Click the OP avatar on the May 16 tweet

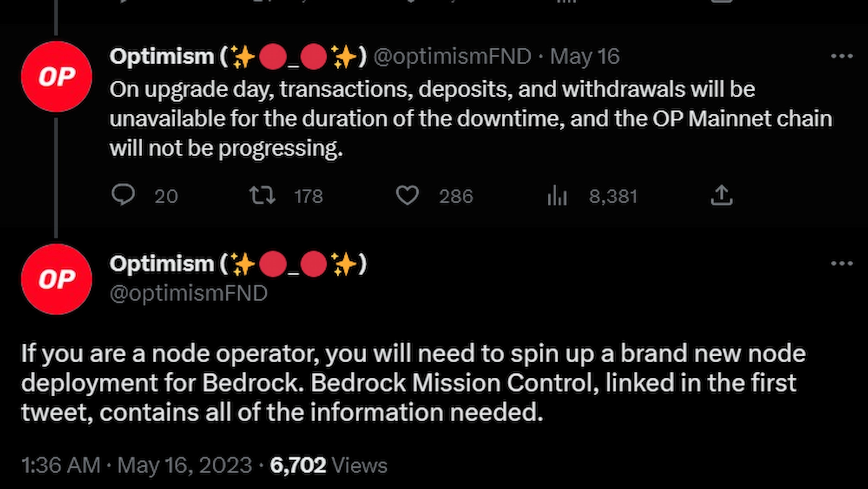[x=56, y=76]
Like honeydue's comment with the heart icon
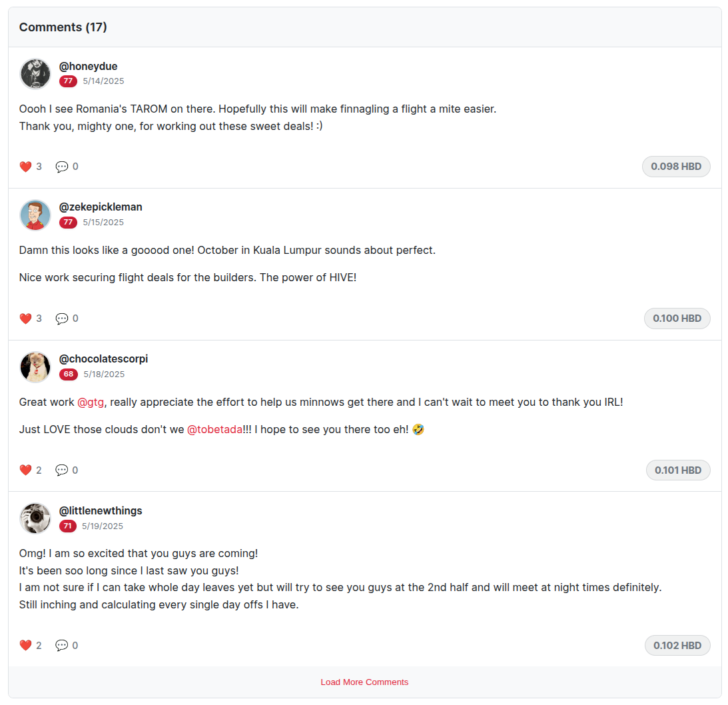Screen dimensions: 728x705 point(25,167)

...

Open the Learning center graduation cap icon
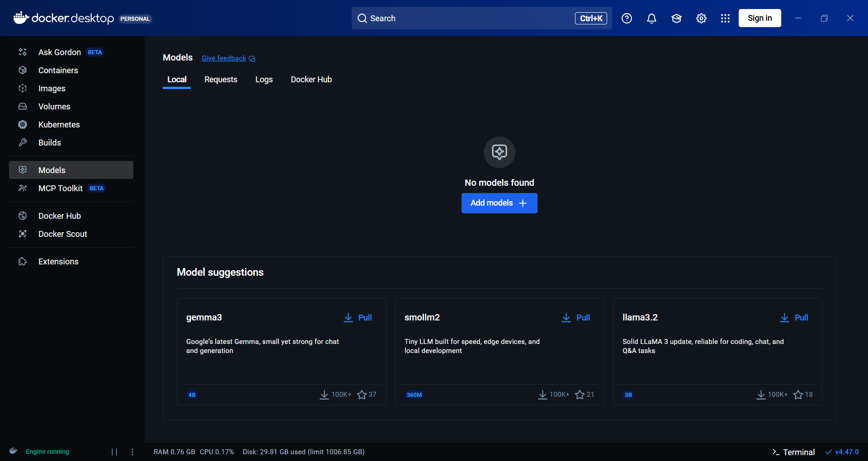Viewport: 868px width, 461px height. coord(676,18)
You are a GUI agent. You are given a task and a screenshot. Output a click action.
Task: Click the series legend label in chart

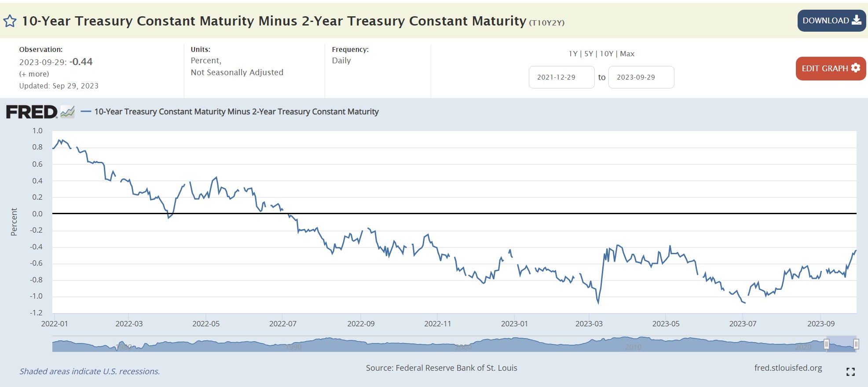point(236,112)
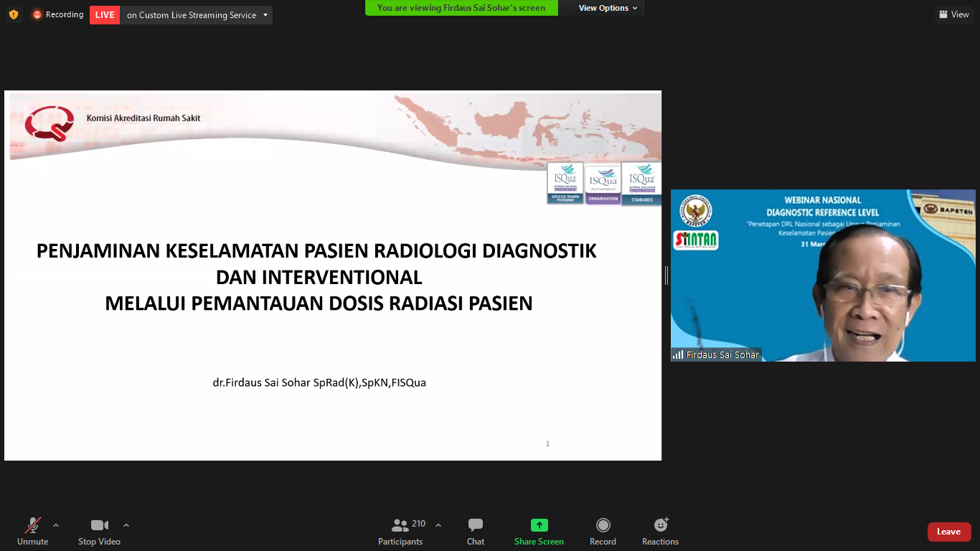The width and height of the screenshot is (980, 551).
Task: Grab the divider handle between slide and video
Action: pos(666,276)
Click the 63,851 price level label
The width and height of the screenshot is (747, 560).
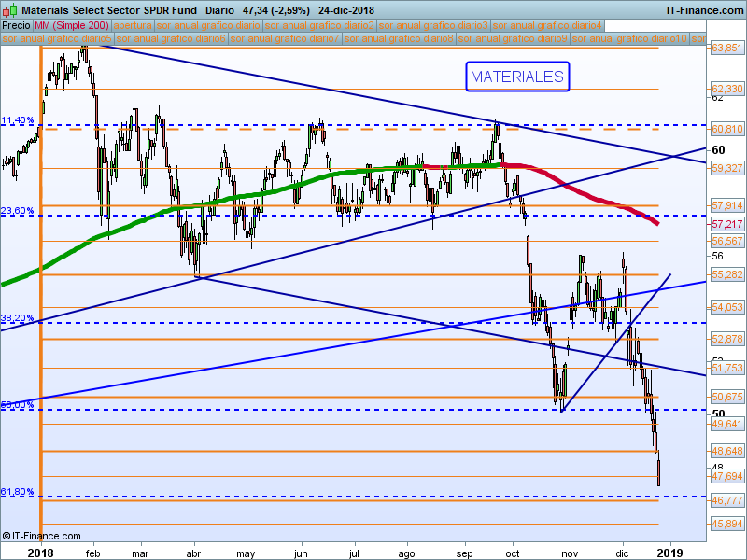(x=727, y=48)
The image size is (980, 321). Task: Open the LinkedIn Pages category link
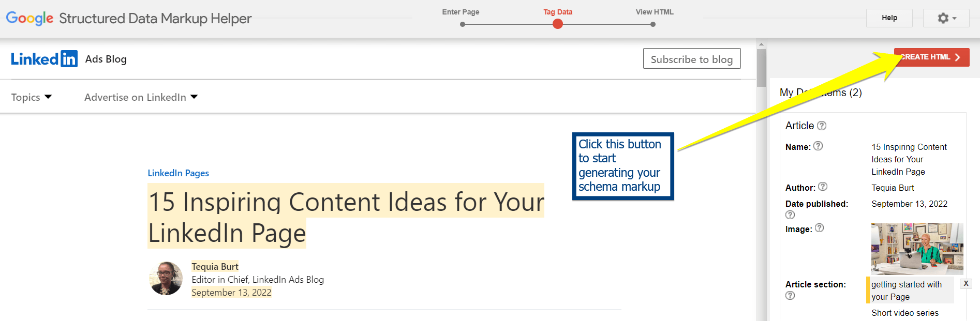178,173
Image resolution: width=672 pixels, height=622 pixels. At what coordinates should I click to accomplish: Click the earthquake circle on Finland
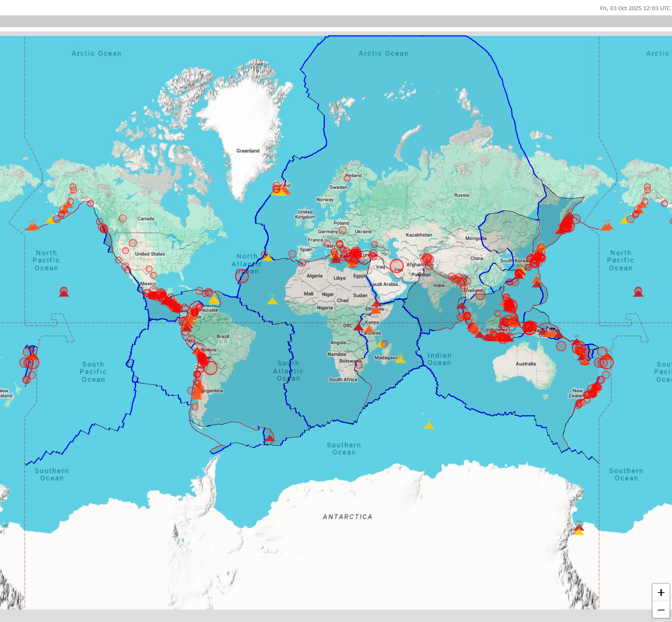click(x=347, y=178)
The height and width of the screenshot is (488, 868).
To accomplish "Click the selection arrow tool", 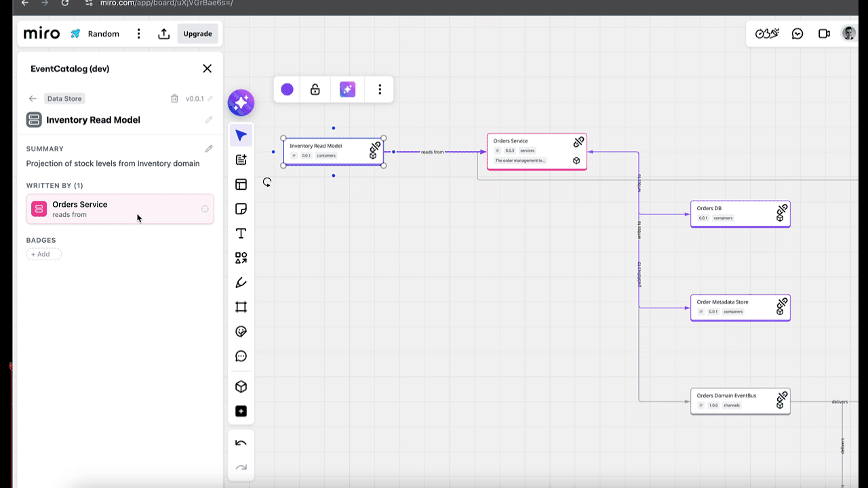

REQUIREMENT
Working from the records above, set down word for word everything from the line containing "The image size" down to the line containing "the selection arrow", ends included, minus the pictures.

ANSWER BOX
The image size is (980, 321). Task: Open the LinkedIn Pages category link
178,173
Image resolution: width=672 pixels, height=622 pixels. At what coordinates should I click to accomplish: Click the earthquake circle on Finland
click(x=347, y=178)
The height and width of the screenshot is (488, 868).
To accomplish "Click the selection arrow tool", 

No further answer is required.